The Bank has, again, consistently forecast a pick-up in productivity growth (the first observation on each line is the Bank’s then-current estimate of the most recent actual).  And for some of the earlier years (2009 to 2011) their latest estimates of actual trend productivity growth are higher than they thought at the time (it happens, as new revisions to GDP data come out).    But as their estimates of actual trend productivity growth rates have continued to fall  –  near zero for the last couple of years –  they’ve continued to forecast a rebound.  Indeed, the rebound in the latest set of forecasts –  out just a couple of weeks ago –  is as steep as any of those in recent years.   Perhaps in their shoes I’d also forecast a rebound –  it seems excessively pessimistic to assume zero productivity growth for ever –  but you do have to wonder what they think is about to change that means we’ll see the rebound beginning strongly in 2017/18 –  ie, right now.

This post is probably already excessively geeky for many readers.   But, as I do, the further I got into the data the more fascinated I got.  I could show you a similar chart for output gap estimates and forecasts, but it is hard to read and fairly predictable –  the Bank has fairly consistently over-estimated how much resource pressure would build up over successive forecast periods.  That shouldn’t be a surprise, given the weak inflation outcomes.

But they did get some things pretty much right over this period.    This chart shows two lines.  One –  the orange line –  is their latest (June 2017) estimate for the average output gap for the year ending March of each year.  And the others shows the contemporaneous forecasst done in each June quarter for the year ending March of that year.  Thus, the 2017 observation is the June 2017 MPS estimate of the average output gap for the year to March 2017.  When those estimates are done, the GDP numbers for March 2017 still aren’t known (but the first three quarters of the year are).  Potential output is always an estimate.
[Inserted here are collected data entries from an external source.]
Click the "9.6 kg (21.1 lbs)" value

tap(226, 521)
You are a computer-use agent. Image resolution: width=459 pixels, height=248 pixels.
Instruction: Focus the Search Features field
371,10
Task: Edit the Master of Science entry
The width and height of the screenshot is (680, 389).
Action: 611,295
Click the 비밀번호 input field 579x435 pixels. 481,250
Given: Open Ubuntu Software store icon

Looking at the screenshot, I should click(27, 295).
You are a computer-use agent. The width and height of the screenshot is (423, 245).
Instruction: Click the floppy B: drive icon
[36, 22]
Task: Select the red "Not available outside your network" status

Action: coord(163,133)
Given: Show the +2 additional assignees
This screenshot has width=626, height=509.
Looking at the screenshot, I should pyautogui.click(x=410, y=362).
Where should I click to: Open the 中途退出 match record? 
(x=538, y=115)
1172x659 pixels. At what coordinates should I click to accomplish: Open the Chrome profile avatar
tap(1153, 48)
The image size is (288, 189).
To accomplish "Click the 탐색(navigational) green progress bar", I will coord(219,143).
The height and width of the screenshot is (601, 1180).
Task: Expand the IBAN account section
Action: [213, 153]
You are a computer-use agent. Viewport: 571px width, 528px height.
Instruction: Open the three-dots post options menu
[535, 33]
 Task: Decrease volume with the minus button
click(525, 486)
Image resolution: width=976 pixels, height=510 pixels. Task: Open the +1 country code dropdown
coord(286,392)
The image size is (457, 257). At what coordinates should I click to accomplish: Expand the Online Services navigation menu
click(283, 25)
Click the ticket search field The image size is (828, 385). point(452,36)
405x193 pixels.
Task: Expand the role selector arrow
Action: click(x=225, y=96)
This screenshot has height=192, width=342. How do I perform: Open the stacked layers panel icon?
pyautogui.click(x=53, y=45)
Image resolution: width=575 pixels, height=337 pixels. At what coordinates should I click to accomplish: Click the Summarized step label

contemporaneous output gap forecasts

With one (important) exception, the contemporaneous estimates and the current ones are astonishingly close.   That isn’t so surprising for the last couple of years, and additional data could yet lead to material revisions in the estimates for the output gaps for 2015 and 2016.      But for the earlier years, despite all the revisions to the data, and all the new information, the Bank’s contemporaneous estimates for the then-current output gap hold up very well against today’s estimates.  These are annual averages, not estimates for the output gap in the March quarter itself, but….still…..I was pleasantly surprised.     The forecasts might be pretty hopeless (as I noted last week, and as is typically true of other forecasters too) but the contemporaneous estimates aren’t bad at all.   Simple monetary rules, such as the Taylor rule, encourage central banks to not put much emphasis on medium-term forecasts, but to adjust policy based on how they assess the current situation (output or unemployment gaps, and inflation gaps).

Of course, one observation in that chart does stand out.  In 2014, the Bank thought there was a reasonably materially positive output gap.  They now recognise that there wasn’t.  And that was the time when they made the policy mistake, of raising the OCR by 100 basis points (and talking up even further increases beyond that), only to have to reverse those increases quite quickly.    In any serious post-mortems of that episode (such as they suggest will be coming out shortly), they should be looking hard at how they got that output gap assessment so wrong –  much more wrong than in any of the other post-recession years illustrated on the chart.

Getting the read on the current situation right is hard enough, and medium-term forecasting is typically adding no value, whether in understanding the actual future, or in understanding how the Bank itself might react to its own mistakes.  The Bank would be better advised to focus its energies –  analysis, communications, and policy deliberations –  on what it knows at least something about, rather than on what it (and the rest of us) know little or nothing about.